Varying Unexpected Shutdowns

I currently use TrueNAS Scale 23.10.2. Regarding why it isn’t 24 is also part of the issue.

The setup is a Gigabyte B550M-DS3H with a Ryzen 5 3500X CPU, 16GB (X.M.P) 3200mhz RAM, and a Geforce GTX 1660 Super. TrueNAS is installed on a NVME SSD and Windows on a separate NVME SSD too.

Reiterating the timeline, I first started with Proxmox and Truenas in it. I wasn’t really satisfied with it because there is too much overhead trying to tune everything together. I never really had issues regarding shutdowns at that even after installing Windows on another SSD, but it got to me that I wanted to use just TrueNAS because it has all the VM things I may need when I setup HASS. So I did. I installed TrueNAS 24.xx.xx as replacement on the Proxmox in the same NVME drive and there it started its shenanigans.
There are times that it’s idle and the whole system just partially turns off, of which I mean TrueNAS is inaccessible, but the fans are haywire fast. I only could ever use it for a few minutes, and it does that. (For emphasizing, I don’t really know how to see the logs because I’m fairly new to these). When I boot into windows though, even if I let it sit there for the whole night idling or even downloading a file, it stays. So, I thought maybe it’s a faulty install, so I tried TrueNAS 23.10.xx and installed Windows again because the EFI is installed on truenas’s partition table too and that destroys the boot manager for Windows. THIS TIME, it stays a fairly long time, an hour or more even and then it shuts off. But as a diagnosis, I think it turns off when I go idle and do not touch the server at all for few minutes.

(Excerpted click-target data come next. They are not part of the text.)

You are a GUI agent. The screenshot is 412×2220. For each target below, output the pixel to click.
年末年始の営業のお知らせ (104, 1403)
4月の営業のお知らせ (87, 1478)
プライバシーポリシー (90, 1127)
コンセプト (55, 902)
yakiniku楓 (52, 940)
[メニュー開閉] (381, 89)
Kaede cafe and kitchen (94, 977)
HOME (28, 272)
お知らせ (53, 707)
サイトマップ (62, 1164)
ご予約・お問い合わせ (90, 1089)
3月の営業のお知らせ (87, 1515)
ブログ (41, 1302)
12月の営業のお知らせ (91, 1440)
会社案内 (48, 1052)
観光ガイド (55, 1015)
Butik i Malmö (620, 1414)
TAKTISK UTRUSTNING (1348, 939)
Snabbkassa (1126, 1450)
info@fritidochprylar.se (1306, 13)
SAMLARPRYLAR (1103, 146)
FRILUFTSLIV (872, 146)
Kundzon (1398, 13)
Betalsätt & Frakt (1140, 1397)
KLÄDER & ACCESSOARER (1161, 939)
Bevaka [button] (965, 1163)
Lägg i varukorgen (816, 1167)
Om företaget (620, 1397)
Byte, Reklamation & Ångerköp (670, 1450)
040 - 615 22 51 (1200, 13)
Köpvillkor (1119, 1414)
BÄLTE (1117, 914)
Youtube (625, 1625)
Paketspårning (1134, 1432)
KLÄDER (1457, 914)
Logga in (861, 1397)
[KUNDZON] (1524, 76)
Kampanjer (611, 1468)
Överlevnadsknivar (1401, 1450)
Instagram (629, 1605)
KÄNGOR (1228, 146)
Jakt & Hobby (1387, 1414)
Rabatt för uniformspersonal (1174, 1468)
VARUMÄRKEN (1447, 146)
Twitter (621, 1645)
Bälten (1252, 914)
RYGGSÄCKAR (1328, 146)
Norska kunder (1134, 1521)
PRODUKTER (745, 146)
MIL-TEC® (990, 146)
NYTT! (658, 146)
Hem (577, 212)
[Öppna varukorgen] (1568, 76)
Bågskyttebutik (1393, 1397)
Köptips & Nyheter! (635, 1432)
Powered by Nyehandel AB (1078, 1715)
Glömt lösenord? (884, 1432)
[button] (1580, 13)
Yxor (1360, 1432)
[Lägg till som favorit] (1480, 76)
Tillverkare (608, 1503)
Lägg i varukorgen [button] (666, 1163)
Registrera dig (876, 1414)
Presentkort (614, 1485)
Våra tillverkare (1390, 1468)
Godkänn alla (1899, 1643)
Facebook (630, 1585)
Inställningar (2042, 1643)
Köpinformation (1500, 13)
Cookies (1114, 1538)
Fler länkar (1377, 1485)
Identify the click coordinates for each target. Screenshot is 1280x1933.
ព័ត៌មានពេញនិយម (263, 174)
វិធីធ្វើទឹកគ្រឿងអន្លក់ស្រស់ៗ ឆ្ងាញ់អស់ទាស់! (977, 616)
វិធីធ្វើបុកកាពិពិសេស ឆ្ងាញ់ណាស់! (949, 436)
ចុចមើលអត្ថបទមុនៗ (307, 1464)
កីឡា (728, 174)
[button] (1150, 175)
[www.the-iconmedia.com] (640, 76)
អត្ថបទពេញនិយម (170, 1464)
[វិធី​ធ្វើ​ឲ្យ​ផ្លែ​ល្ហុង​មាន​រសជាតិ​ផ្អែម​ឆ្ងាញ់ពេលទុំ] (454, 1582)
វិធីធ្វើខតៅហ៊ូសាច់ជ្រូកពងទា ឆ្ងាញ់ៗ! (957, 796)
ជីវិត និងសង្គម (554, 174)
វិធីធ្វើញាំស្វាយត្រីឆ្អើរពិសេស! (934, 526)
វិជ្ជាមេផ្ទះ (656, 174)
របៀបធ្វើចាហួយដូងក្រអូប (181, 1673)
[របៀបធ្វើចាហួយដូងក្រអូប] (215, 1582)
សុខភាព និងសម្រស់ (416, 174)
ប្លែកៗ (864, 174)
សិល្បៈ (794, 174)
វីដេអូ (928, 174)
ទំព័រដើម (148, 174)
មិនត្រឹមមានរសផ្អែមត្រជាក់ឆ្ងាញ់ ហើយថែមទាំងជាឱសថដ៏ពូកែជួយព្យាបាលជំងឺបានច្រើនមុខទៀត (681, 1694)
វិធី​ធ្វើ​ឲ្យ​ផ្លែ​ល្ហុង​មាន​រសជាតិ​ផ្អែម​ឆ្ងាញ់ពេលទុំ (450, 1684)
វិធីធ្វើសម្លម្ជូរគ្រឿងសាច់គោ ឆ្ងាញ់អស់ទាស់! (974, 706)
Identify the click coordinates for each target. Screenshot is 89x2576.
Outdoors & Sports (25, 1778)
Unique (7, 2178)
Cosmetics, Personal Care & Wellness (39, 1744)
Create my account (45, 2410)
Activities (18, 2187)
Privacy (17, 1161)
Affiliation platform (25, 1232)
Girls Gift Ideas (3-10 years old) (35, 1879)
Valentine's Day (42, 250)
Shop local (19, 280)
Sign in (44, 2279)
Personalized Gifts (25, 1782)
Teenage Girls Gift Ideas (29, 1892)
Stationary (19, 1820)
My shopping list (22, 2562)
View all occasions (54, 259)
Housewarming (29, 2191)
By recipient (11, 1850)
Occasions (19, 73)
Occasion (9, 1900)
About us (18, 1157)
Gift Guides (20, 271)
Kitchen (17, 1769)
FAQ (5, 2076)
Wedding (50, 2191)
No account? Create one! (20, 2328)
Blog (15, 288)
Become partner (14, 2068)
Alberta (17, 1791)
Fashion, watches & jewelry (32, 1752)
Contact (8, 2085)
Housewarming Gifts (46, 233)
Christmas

For remedies I tried, a semi TL:DR for faster rediagnosis is I reset the BIOS, turned off and on the virtualization, turning off XMP, trying the server plugged on an AVR and not, and reinstalling clean TrueNAS OS of versions 24.xx.xx and 23.xx.xx.

this sounds like maybe a kernel panic
do you see anything on the console / display when this happens?

it all happens fast and unexpectedly, I can’t really see anything on the console before it goes out. Does that get saved on a log of some sort or should I manually check on it (prolly with a video)?

I’d expect it to stay on console in that case.

I would get a debug from TrueNAS WebUI and create a bug report in Jira. If you haven’t modified anything in the OS then they will help with better support than I can give.

If you are on Dragonfish you can do this via the WebUI (with a better subject and message of course):
image

If not, you can just log into / sign up for Jira and submit a ticket there.
Your work - iXsystems TrueNAS Jira.

will they reach me out there? thanks for the help essinghigh. I’ll try what I can do for now while waiting for their response.

You’ll need to sign up on their Jira portal so you’ll get emails for when the bug ticket gets an update

will it be safe for now to have my data stored in the datasets I have already?

I don’t want to say explicitly that it will be safe, but it should be okay. As long as you aren’t writing to the disks when a shutdown occurs you should be able to continue reading from them as normal.

While waiting for iXSystems to respond to a bug ticket you could take a look through /var/log. /var/log/messages might have some interesting pointers.

The systemd journal might also catch any possible failures in middleware.

how do I acccess that from the shell? nano? nano /var/log/messages?